People keep throwing out these arbitrary W-L counts and dates without a ton of context. "You could have a 3-loss team playing in the third week of January!". I don't get it. NFL can have a 7-loss team playing the first weekend in February.

Don't university calendar years still traditionally go August-May? Why does the season have to fit into a semester?

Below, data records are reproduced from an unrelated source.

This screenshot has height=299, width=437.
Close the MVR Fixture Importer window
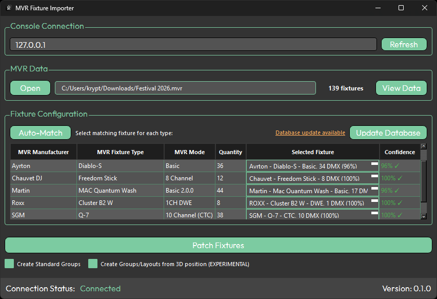tap(424, 8)
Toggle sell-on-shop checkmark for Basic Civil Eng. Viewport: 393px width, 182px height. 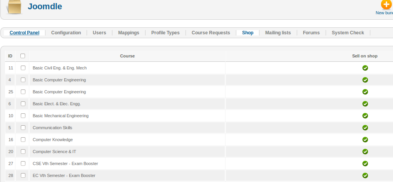365,68
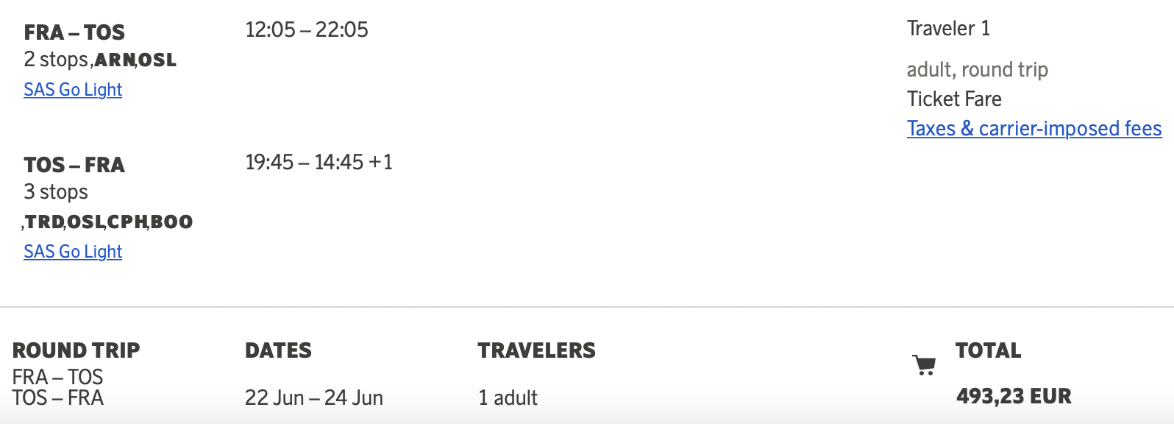Open SAS Go Light link for TOS–FRA
Screen dimensions: 1174x424
pos(73,252)
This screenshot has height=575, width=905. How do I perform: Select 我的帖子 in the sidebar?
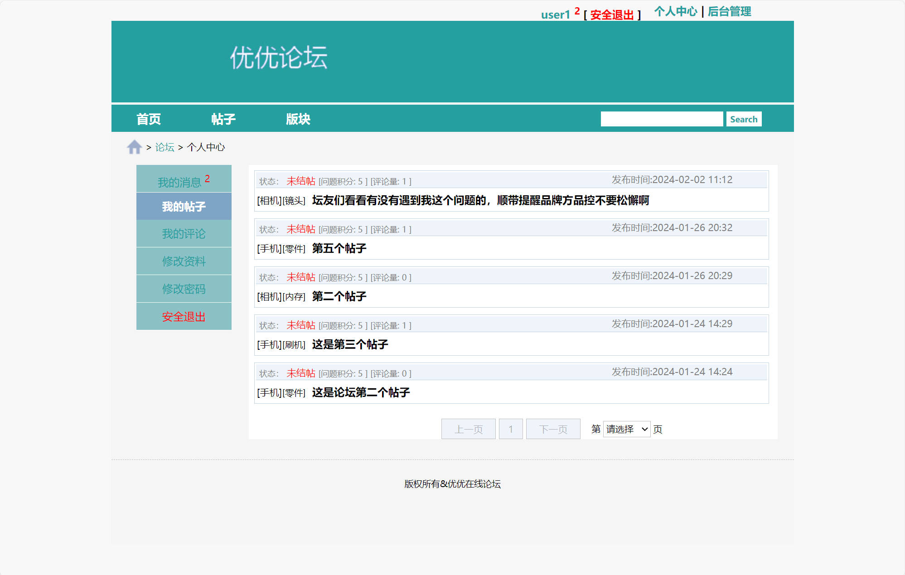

Doesn't basketball span two semesters?

Theoretically Basketball, Hockey, Indoor Track & Field, etc. are "Winter" sports and Football, Soccer, Cross Country, etc. are "Fall" sports ... and theoretically there are no "Summer" sports, but here we are in June and the College World Series is playing.

As far as disruption to "student athletes" (but confer the recent Supreme Court decision), disrupting final exams is a lot more disruption than forcing the student athlete to miss the class where the syllabus is handed out and either the prof rambles on about what to expect in the course or in some smaller, upper division courses a break the ice exercise is done to give an idea what the course involves, and also to try to convince students to not drop the course when they find out there is a term paper due the week after Spring Break.

So I don't see where cramming second round games into the time where students could do a makeup for final exam missed because of a first round game is superior to having the QF during semester break and the SF and Championship game early in Spring semester from a whole "disrupt their studies" perspective.
(This post was last modified: 06-21-2021 08:20 PM by BruceMcF.)